───── Provided records ─────

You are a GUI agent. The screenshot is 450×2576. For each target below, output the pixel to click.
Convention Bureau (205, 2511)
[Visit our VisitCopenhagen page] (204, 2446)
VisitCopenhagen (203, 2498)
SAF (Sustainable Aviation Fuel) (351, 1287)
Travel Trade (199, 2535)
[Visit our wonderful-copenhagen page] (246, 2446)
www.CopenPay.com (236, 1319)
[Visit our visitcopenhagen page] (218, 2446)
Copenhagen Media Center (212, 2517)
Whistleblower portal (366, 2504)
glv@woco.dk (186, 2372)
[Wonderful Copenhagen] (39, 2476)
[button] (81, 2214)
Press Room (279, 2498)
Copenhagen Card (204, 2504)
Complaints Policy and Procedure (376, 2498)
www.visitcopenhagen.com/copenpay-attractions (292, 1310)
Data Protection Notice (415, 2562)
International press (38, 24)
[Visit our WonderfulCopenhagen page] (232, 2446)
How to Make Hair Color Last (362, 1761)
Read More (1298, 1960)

─────
───── Provided records ─────

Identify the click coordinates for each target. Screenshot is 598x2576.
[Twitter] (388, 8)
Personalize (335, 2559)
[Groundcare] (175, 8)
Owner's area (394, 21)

─────

An exact copy of the lines above, from the one containing "Complaints Policy and Procedure (376, 2498)" down to the one containing "Read More (1298, 1960)" and including both, is the whole answer; retype it and nothing else.

Complaints Policy and Procedure (376, 2498)
www.visitcopenhagen.com/copenpay-attractions (292, 1310)
Data Protection Notice (415, 2562)
International press (38, 24)
[Visit our WonderfulCopenhagen page] (232, 2446)
How to Make Hair Color Last (362, 1761)
Read More (1298, 1960)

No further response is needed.